DATASET EXTRACT:
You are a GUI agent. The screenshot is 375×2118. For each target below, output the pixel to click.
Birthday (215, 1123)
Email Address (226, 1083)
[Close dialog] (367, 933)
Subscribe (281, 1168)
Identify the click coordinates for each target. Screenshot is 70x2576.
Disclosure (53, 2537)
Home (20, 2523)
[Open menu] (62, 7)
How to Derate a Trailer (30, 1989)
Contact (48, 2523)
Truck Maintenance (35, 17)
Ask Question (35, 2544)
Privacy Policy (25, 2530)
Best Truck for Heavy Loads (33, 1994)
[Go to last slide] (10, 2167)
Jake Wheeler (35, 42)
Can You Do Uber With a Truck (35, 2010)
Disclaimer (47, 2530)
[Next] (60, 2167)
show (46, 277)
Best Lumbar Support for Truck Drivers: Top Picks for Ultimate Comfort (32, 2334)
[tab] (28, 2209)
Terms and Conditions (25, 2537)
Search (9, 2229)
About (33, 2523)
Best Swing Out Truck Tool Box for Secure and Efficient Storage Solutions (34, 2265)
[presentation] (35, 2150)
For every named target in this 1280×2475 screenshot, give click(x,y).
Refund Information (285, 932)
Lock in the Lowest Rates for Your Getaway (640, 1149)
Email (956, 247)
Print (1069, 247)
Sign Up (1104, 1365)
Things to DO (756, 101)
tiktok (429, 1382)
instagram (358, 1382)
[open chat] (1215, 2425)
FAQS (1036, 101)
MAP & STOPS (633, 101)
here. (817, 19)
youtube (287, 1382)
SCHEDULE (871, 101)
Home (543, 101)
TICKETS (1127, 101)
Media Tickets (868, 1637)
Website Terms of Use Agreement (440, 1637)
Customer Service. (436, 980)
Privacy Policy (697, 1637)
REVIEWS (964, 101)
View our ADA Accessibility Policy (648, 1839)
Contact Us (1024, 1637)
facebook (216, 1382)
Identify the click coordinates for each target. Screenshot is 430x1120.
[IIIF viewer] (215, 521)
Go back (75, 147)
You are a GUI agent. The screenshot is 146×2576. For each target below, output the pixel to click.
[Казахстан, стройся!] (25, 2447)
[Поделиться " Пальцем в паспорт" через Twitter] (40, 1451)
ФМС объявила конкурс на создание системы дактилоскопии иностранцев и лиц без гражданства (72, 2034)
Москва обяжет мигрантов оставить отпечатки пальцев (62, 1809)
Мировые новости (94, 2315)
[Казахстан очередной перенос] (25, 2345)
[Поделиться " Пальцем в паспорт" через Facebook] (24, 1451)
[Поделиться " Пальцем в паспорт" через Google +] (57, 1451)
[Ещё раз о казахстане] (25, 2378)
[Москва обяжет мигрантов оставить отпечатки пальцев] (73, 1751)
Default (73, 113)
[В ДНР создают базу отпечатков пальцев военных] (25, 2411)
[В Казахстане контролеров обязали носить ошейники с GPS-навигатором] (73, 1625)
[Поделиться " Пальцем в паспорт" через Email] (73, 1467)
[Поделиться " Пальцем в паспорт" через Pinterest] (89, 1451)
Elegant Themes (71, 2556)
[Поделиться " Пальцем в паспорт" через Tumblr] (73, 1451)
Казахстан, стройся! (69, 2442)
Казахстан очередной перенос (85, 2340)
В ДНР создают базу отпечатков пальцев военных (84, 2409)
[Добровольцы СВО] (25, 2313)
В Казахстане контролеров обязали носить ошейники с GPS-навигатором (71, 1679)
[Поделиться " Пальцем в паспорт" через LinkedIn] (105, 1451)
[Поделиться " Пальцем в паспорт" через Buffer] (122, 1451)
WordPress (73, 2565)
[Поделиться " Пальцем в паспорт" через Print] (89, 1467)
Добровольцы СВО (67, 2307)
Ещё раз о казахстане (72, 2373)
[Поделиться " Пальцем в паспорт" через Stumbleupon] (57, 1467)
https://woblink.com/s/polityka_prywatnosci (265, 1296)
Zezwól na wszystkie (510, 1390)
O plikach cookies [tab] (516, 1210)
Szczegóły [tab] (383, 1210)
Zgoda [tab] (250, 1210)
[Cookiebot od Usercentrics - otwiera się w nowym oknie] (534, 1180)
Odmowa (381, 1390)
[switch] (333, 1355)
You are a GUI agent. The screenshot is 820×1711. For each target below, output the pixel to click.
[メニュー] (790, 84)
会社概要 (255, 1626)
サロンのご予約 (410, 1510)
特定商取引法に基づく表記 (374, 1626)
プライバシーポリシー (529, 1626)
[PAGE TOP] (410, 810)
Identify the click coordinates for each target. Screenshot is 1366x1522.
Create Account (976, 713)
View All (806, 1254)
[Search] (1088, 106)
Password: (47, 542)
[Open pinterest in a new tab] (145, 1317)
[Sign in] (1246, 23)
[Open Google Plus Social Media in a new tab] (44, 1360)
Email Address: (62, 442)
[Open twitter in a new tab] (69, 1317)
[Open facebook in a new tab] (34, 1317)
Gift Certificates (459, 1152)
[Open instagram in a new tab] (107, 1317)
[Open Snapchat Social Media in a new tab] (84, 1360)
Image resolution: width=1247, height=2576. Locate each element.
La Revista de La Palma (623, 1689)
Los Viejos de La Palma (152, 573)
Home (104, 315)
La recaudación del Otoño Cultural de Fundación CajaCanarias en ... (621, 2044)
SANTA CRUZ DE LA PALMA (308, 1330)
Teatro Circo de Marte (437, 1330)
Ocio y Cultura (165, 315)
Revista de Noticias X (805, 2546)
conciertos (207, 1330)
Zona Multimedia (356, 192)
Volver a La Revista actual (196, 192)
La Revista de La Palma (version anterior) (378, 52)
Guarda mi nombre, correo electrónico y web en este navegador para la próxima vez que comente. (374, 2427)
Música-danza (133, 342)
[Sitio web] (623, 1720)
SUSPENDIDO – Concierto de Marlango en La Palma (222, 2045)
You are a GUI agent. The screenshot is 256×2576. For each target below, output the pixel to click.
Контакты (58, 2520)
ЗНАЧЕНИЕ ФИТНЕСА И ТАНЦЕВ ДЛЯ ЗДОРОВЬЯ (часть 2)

ABOUT THIS TASK:
Go through the material above, and wherever a line holds the word "оставить", copy it.

EXERCISE RESPONSE:
Москва обяжет мигрантов оставить отпечатки пальцев (62, 1809)
[Москва обяжет мигрантов оставить отпечатки пальцев] (73, 1751)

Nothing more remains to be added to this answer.